Finalmente, realizou-se aqui uma relação dialógica entre a teoria dos campos de
Bourdieu e a teoria dos dispositivos de Foucault. Se os campos sociais são construídos
historicamente como um universo relativamente autônomo de objetos, discursos,
posições, disposições, lutas simbólicas, mecanismos de consagração etc. depreende-se
que o método arqueológico e genealógico de Foucault é um dos meios pelos quais se
pode identificar o complexo mecanismo de sua construção.

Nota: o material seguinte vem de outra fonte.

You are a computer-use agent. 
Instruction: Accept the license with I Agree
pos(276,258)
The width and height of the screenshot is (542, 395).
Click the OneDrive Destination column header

A arqueologia do saber e a genealogia do poder que instituem (positivam) os


campos são marcadas pela descontinuidade, pelo regime de dispersão, por uma
materialidade de suas formações discursivas e não-discursivas. Bakhtin também aparece
aqui, com a sua teoria dos gêneros secundários (relacionados ao campo científico,
religioso, profissional etc., mais complexos que os gêneros da fala cotidiana, primários),
para mostrar que o enunciado em um campo qualquer exige o domínio prático do jogo
enunciativo com os gêneros desse campo.

Pode-se dizer, ainda, que um campo pode ser identificado pelos dispositivos
sociais que lhe dão identidade e materialidade (o hospital, a escola, o laboratório, o
campus, a igreja etc.) e seus mecanismos de vigilância e controle das práticas e dos
discursos que ele cria, delimita e faz circular.

A correta posição e entendimento da questão da produção social de sentido e das


condições sociais de sua eficácia simbólica são fundamentais para o entendimento dos
fundamentos sociológicos da comunicação.